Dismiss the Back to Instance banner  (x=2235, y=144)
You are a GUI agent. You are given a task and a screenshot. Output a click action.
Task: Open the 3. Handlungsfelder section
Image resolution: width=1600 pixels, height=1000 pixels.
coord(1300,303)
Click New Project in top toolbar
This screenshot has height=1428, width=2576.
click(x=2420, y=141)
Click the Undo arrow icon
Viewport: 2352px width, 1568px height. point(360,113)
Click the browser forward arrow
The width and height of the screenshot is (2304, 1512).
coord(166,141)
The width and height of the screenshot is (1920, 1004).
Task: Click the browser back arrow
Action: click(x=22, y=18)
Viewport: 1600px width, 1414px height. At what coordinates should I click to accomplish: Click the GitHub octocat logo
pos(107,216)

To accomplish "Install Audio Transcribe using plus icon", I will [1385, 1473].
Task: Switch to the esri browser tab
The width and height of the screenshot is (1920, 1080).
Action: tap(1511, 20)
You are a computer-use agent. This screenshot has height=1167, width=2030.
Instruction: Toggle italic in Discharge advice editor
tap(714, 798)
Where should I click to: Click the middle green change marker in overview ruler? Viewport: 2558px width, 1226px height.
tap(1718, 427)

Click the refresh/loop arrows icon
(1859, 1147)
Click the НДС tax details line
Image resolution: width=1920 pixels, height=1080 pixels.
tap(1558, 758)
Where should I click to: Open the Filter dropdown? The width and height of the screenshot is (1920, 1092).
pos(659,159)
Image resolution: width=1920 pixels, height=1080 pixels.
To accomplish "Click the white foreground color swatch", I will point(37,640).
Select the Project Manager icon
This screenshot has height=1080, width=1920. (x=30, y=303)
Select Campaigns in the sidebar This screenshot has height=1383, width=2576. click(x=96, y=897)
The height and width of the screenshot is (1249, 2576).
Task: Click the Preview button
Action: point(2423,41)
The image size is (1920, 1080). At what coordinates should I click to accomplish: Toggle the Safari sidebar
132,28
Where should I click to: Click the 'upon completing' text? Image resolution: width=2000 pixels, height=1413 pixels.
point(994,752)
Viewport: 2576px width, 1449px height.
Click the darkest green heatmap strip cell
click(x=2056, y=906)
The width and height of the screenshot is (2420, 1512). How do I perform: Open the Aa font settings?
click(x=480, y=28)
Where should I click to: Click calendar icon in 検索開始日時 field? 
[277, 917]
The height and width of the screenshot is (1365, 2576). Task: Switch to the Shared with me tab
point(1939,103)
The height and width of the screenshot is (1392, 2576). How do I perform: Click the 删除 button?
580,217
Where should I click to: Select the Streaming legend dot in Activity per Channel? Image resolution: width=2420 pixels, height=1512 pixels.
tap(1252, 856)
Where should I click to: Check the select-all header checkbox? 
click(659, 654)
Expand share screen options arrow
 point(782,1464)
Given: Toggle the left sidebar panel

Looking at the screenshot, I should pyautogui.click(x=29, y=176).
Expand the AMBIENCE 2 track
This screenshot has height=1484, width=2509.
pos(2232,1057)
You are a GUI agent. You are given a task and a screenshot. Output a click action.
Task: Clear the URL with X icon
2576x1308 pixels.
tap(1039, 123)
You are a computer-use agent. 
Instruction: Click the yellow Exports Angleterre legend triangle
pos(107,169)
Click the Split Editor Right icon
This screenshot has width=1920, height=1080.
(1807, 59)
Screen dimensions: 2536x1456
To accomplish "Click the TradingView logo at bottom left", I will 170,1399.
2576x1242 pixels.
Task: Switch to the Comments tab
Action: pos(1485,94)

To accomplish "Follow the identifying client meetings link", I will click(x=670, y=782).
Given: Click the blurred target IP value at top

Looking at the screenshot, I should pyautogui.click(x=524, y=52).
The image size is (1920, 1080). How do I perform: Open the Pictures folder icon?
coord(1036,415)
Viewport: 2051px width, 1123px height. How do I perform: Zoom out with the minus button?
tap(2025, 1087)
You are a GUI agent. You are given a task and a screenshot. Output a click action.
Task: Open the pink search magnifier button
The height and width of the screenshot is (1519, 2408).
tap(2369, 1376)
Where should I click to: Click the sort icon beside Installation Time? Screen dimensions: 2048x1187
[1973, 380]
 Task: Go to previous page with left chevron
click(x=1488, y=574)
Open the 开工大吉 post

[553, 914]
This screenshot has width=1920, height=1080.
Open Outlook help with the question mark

+-------+

**WHAT YOU SHOULD DO:**
Every record above is to be written out exactly.

**SOLUTION FOR THIS TASK:**
Dismiss the Back to Instance banner  (x=2235, y=144)
You are a GUI agent. You are given a task and a screenshot. Output a click action.
Task: Open the 3. Handlungsfelder section
Image resolution: width=1600 pixels, height=1000 pixels.
coord(1300,303)
Click New Project in top toolbar
This screenshot has height=1428, width=2576.
click(x=2420, y=141)
Click the Undo arrow icon
Viewport: 2352px width, 1568px height. point(360,113)
Click the browser forward arrow
The width and height of the screenshot is (2304, 1512).
coord(166,141)
The width and height of the screenshot is (1920, 1004).
Task: Click the browser back arrow
Action: click(x=22, y=18)
Viewport: 1600px width, 1414px height. At what coordinates should I click to accomplish: Click the GitHub octocat logo
pos(107,216)

To accomplish "Install Audio Transcribe using plus icon", I will [1385, 1473].
Task: Switch to the esri browser tab
The width and height of the screenshot is (1920, 1080).
Action: tap(1511, 20)
You are a computer-use agent. This screenshot has height=1167, width=2030.
Instruction: Toggle italic in Discharge advice editor
tap(714, 798)
Where should I click to: Click the middle green change marker in overview ruler? Viewport: 2558px width, 1226px height.
tap(1718, 427)

Click the refresh/loop arrows icon
(1859, 1147)
Click the НДС tax details line
Image resolution: width=1920 pixels, height=1080 pixels.
tap(1558, 758)
Where should I click to: Open the Filter dropdown? The width and height of the screenshot is (1920, 1092).
pos(659,159)
Image resolution: width=1920 pixels, height=1080 pixels.
To accomplish "Click the white foreground color swatch", I will point(37,640).
Select the Project Manager icon
This screenshot has height=1080, width=1920. (x=30, y=303)
Select Campaigns in the sidebar This screenshot has height=1383, width=2576. click(x=96, y=897)
The height and width of the screenshot is (1249, 2576).
Task: Click the Preview button
Action: point(2423,41)
The image size is (1920, 1080). At what coordinates should I click to accomplish: Toggle the Safari sidebar
132,28
Where should I click to: Click the 'upon completing' text? Image resolution: width=2000 pixels, height=1413 pixels.
point(994,752)
Viewport: 2576px width, 1449px height.
Click the darkest green heatmap strip cell
click(x=2056, y=906)
The width and height of the screenshot is (2420, 1512). How do I perform: Open the Aa font settings?
click(x=480, y=28)
Where should I click to: Click calendar icon in 検索開始日時 field? 
[277, 917]
The height and width of the screenshot is (1365, 2576). Task: Switch to the Shared with me tab
point(1939,103)
The height and width of the screenshot is (1392, 2576). How do I perform: Click the 删除 button?
580,217
Where should I click to: Select the Streaming legend dot in Activity per Channel? Image resolution: width=2420 pixels, height=1512 pixels.
tap(1252, 856)
Where should I click to: Check the select-all header checkbox? 
click(659, 654)
Expand share screen options arrow
 point(782,1464)
Given: Toggle the left sidebar panel

Looking at the screenshot, I should pyautogui.click(x=29, y=176).
Expand the AMBIENCE 2 track
This screenshot has height=1484, width=2509.
pos(2232,1057)
You are a GUI agent. You are given a task and a screenshot. Output a click action.
Task: Clear the URL with X icon
2576x1308 pixels.
tap(1039, 123)
You are a computer-use agent. 
Instruction: Click the yellow Exports Angleterre legend triangle
pos(107,169)
Click the Split Editor Right icon
This screenshot has width=1920, height=1080.
(1807, 59)
Screen dimensions: 2536x1456
To accomplish "Click the TradingView logo at bottom left", I will 170,1399.
2576x1242 pixels.
Task: Switch to the Comments tab
Action: pos(1485,94)

To accomplish "Follow the identifying client meetings link", I will click(x=670, y=782).
Given: Click the blurred target IP value at top

Looking at the screenshot, I should pyautogui.click(x=524, y=52).
The image size is (1920, 1080). How do I perform: Open the Pictures folder icon?
coord(1036,415)
Viewport: 2051px width, 1123px height. How do I perform: Zoom out with the minus button?
tap(2025, 1087)
You are a GUI agent. You are given a task and a screenshot. Output a click action.
Task: Open the pink search magnifier button
The height and width of the screenshot is (1519, 2408).
tap(2369, 1376)
Where should I click to: Click the sort icon beside Installation Time? Screen dimensions: 2048x1187
[1973, 380]
 Task: Go to previous page with left chevron
click(x=1488, y=574)
Open the 开工大吉 post

[553, 914]
This screenshot has width=1920, height=1080.
Open Outlook help with the question mark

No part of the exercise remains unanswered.